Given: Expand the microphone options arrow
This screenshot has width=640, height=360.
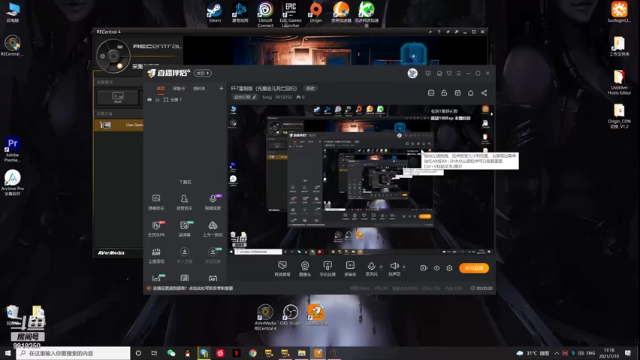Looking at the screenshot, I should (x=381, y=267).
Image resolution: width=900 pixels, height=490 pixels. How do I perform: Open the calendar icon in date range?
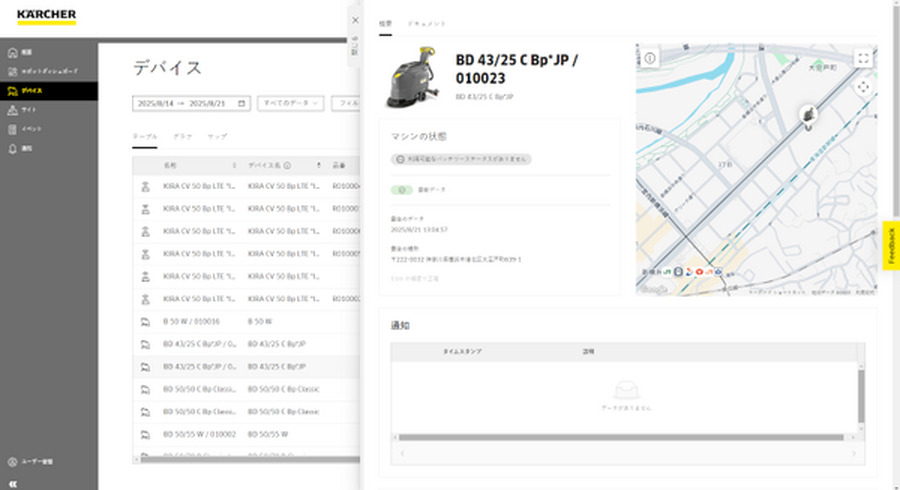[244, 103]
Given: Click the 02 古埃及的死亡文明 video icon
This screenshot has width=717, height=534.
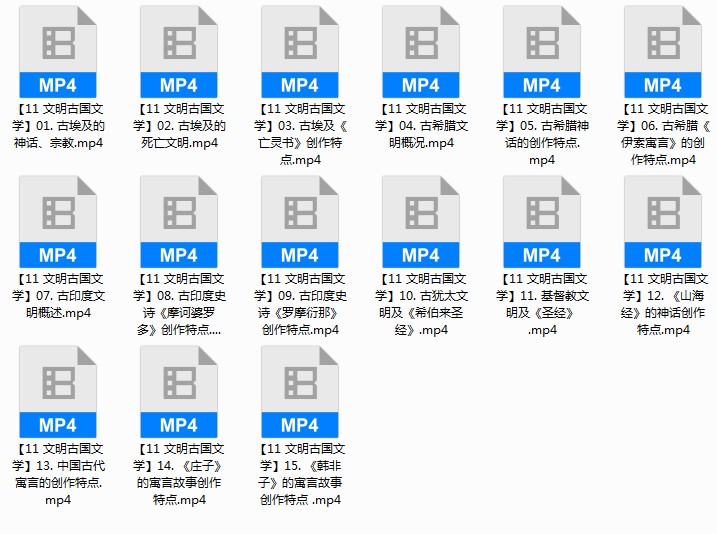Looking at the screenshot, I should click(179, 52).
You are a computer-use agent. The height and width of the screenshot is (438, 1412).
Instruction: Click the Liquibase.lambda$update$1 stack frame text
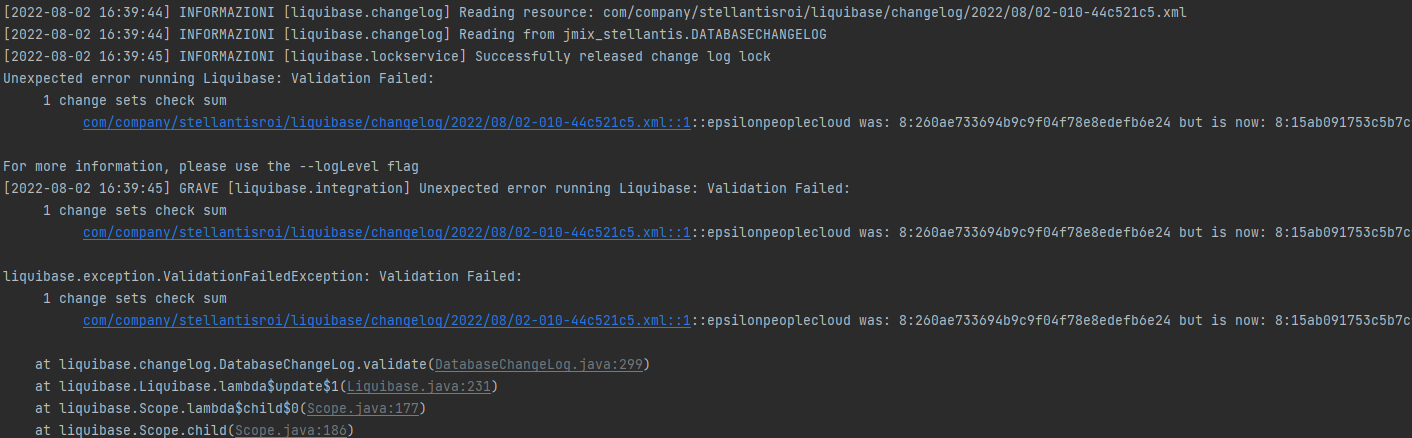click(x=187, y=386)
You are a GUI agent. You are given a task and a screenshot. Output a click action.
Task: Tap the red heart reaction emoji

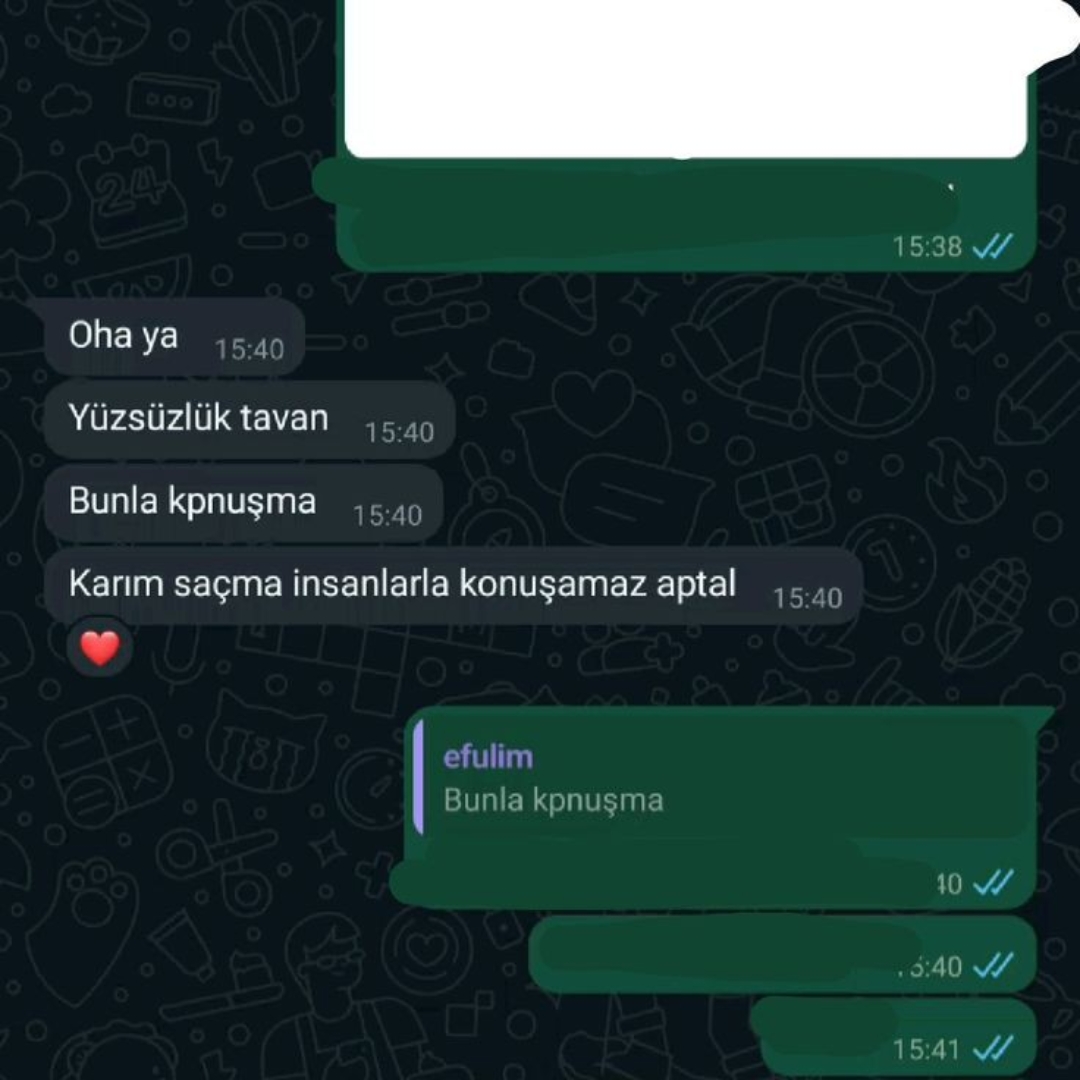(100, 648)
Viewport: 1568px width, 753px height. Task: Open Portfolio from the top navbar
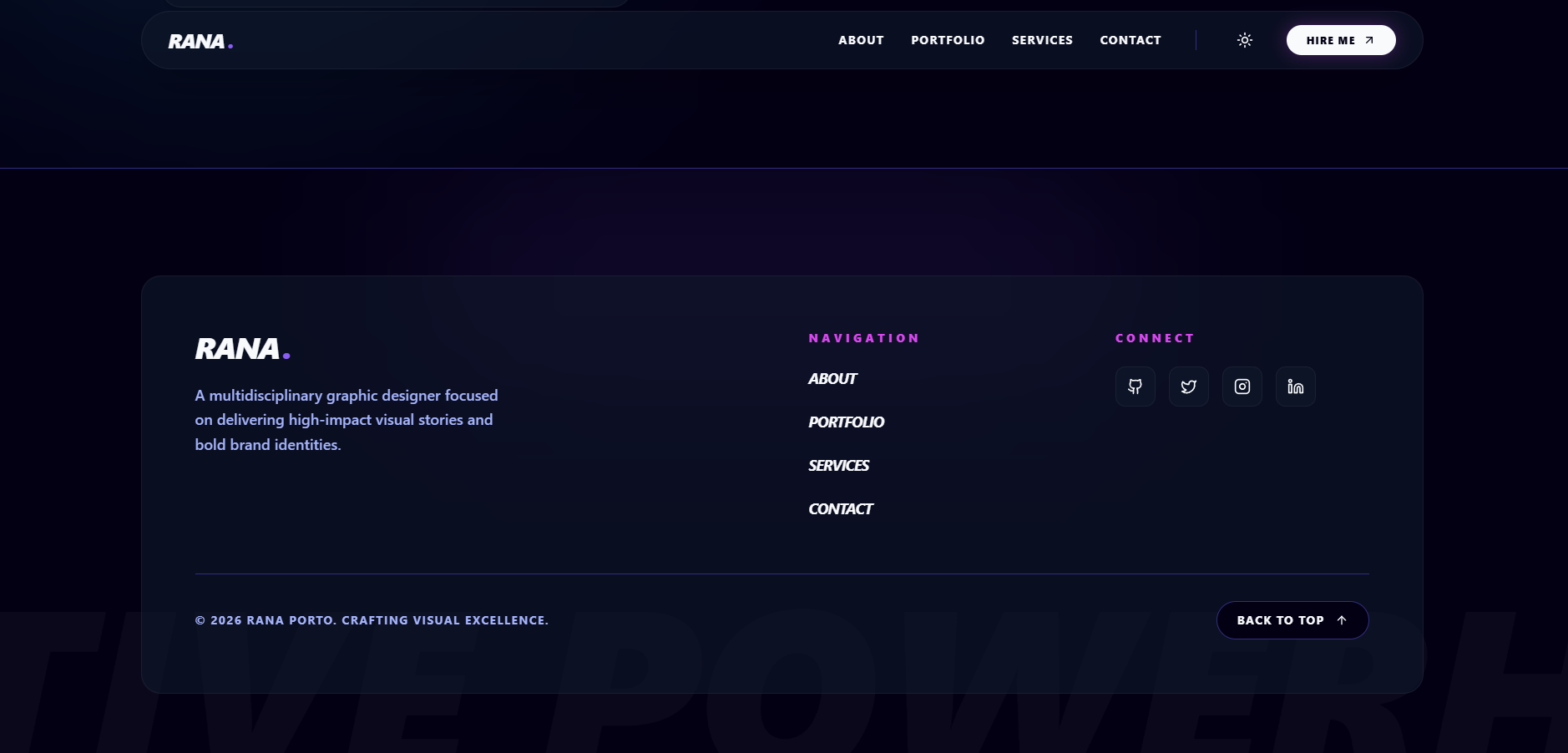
------------------------------------------------
■ **WHAT THIS TASK INVOLVES**
Only the lines from the one containing "Instruction: Click the" through the last line of the entries above belong in the copy; reproduce them exactly and drop every picture.

■ **EXPECTED ANSWER**
Instruction: Click the Liquibase.lambda$update$1 stack frame text
click(x=187, y=386)
You are a GUI agent. You are given a task and a screenshot. Output a click action.
Task: Tap the red heart reaction emoji

(100, 648)
Viewport: 1568px width, 753px height. Task: Open Portfolio from the top navbar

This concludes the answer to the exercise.